I prefer to get more information about the OP's personal behaviors affecting the dynamics in the relationship rather than assuming he's doing everything right and she's the evil one who needs to be trained to respond. She may just be reacting to his behaviors, that have nothing to do with power dynamic. He did admit that he's no angel. I'm more curious what that means.
It could be very true. Nobody is. The baseline dynamic remains she yells -> he gives. Whether that yelling has been triggered by him remains in question, but that cycle needs to break at any rate.
Even if he's an ******* triggering the whole thing, him pulling away attention will trigger a shift and a conversation that can yield results - but only on an even, honest playing field.

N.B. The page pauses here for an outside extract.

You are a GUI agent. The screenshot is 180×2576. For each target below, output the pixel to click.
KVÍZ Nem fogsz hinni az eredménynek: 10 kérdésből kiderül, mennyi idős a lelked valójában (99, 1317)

The point is not to train her, it's to break any unconscious conditioning in both of them that reinforces a negative stimulus/response cycle and force an intervention.
Let me give you a real example of mine, that I've used before: my wife asking me to vacuum. She asked me, so I did it. She then came up, "supervised" me, and criticized the job - by pointing out that the 'lines' in the carpet weren't straight. I had never noticed before then that vacuuming left lines in the carpet. I said I didn't care about the lines, she asked me to vacuum so I was vacuuming. And successfully getting the carpet clean. She insisted I was doing it wrong, that I didn't know how to vacuum properly, and insisted I started doing it right.
So when she started being aggressive and rude about it, I dropped the vacuum and walked away. This of course made her very angry.
When she tried to express that anger to me, I refused to engage with her about it. When she calmed down, I used the conflict to set some ground rules: you can ask me to do something, or tell me how to do it, but you can't do both. To me, vacuuming is about cleanliness. To her, it was more. So... when I vacuum now (rarely - it's now a 'pink' job), she leaves me to it, knowing I'll get it clean but not look the way she wants it. If she wants it that way, she can do it herself, because that's reasonable
What she can't do is screech at me and just have me running around making her happy as a consequence. We tried that relationship style, and it didn't work for either one of us. But the more I ran around responding to that stuff, the harder it was for her to see it was unreasonable, and the less I listened to her valid criticism about the stuff I was or wasn't doing... because all I heard or cared about was the screeching.
But you have to be unafraid of conflict to get there. The one that is more unafraid of conflict usually wins the conflict - and that was certainly my wife. Until it wasn't.